단어와 요소 찾기에 관한 항목:
════════════════

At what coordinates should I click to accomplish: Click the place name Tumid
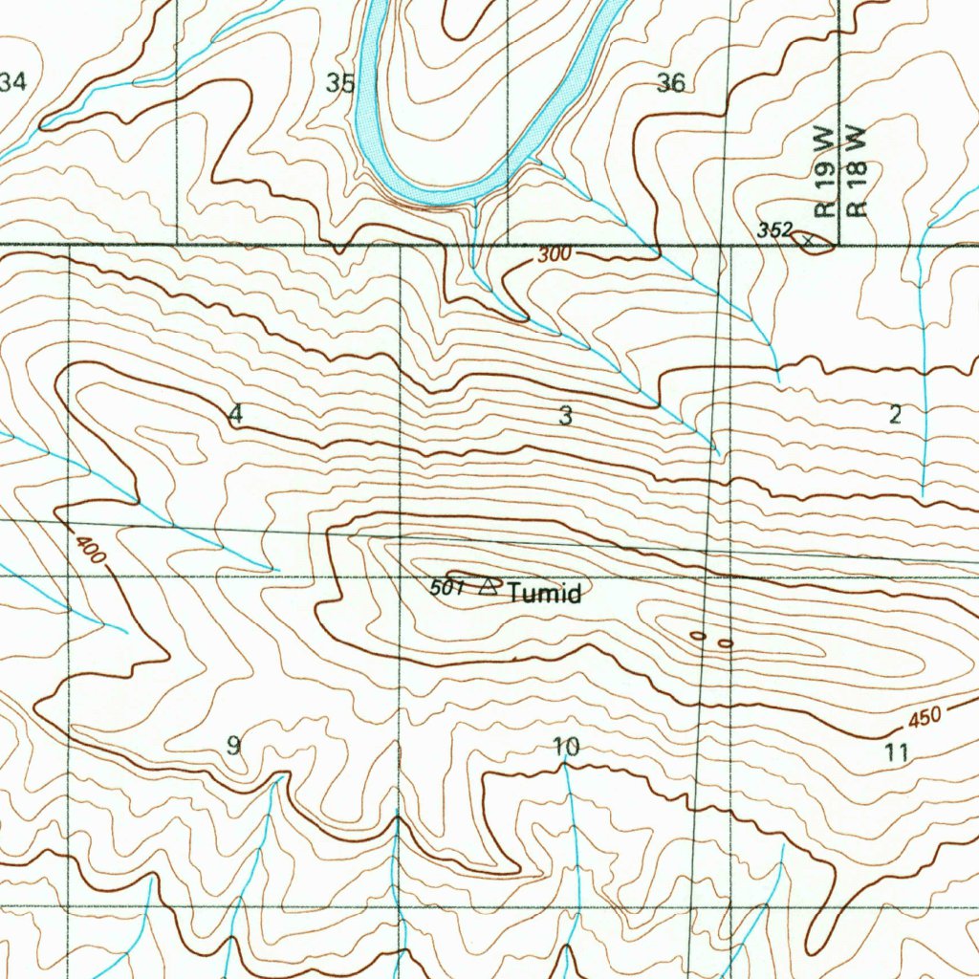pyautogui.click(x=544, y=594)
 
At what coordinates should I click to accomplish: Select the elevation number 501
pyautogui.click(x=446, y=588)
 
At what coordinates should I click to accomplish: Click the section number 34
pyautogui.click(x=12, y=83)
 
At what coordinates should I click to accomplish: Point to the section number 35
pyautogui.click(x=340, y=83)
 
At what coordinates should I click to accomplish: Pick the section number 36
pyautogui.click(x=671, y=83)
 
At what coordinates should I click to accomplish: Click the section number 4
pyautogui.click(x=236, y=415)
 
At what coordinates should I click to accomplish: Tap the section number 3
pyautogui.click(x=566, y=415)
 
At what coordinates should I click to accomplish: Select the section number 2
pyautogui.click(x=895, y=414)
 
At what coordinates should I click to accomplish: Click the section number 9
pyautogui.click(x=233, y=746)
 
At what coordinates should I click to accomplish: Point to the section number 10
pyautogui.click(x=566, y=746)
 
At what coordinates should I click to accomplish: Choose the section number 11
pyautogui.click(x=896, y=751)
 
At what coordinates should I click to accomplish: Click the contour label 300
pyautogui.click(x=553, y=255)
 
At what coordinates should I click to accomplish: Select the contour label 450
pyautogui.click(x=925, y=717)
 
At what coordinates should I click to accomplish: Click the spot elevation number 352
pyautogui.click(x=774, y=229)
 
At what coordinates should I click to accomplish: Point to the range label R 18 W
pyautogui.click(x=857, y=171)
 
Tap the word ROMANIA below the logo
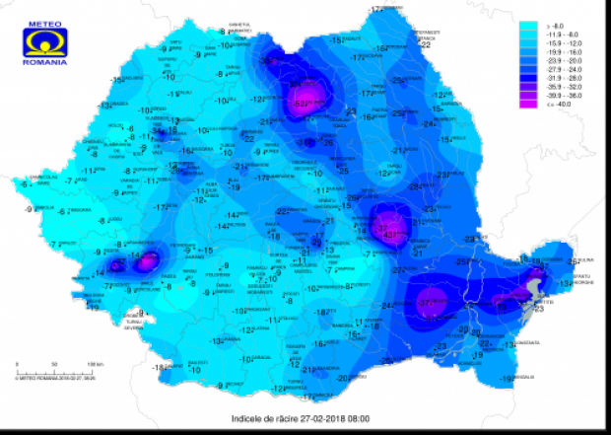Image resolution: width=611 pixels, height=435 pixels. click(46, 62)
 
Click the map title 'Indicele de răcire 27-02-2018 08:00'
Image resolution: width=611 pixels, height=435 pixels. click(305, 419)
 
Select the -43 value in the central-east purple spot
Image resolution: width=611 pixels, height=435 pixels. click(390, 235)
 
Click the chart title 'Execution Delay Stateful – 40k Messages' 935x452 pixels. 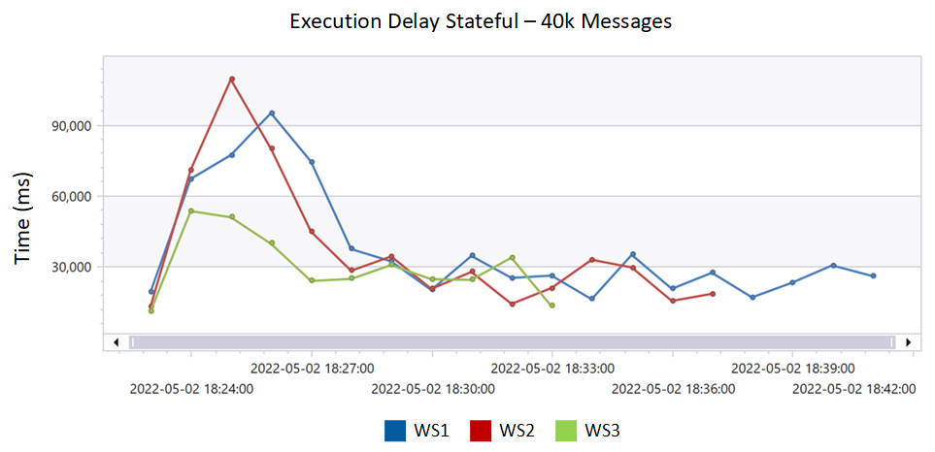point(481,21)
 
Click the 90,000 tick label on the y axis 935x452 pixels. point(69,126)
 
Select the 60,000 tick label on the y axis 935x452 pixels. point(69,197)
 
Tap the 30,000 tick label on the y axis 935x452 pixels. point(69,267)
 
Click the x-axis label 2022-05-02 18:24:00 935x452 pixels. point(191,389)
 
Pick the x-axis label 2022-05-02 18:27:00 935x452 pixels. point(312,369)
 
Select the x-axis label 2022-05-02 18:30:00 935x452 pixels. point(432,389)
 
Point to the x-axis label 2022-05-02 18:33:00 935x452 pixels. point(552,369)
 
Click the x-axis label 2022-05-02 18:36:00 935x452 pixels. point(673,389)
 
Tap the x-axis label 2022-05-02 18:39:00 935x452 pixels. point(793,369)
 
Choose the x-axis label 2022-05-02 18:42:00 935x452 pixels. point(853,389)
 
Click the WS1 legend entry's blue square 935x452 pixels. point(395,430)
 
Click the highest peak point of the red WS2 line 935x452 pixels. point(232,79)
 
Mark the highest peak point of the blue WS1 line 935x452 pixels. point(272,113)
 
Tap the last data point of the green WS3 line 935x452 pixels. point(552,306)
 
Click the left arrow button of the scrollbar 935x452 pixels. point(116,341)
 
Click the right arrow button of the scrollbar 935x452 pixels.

════════════════

- _과제 지시문_: 항목의 맨 처음부터 "pyautogui.click(x=236, y=415)"가 들어 있는 줄까지를, 양 끝 줄을 포함해 빈 줄은 빼고 한 줄마다 문자열 하나씩 담은 JSON 목록으로 제시하십시오. 그림은 답에 넣지 마십시오.

- _과제 답변_:
[
  "At what coordinates should I click to accomplish: Click the place name Tumid",
  "pyautogui.click(x=544, y=594)",
  "At what coordinates should I click to accomplish: Select the elevation number 501",
  "pyautogui.click(x=446, y=588)",
  "At what coordinates should I click to accomplish: Click the section number 34",
  "pyautogui.click(x=12, y=83)",
  "At what coordinates should I click to accomplish: Point to the section number 35",
  "pyautogui.click(x=340, y=83)",
  "At what coordinates should I click to accomplish: Pick the section number 36",
  "pyautogui.click(x=671, y=83)",
  "At what coordinates should I click to accomplish: Click the section number 4",
  "pyautogui.click(x=236, y=415)"
]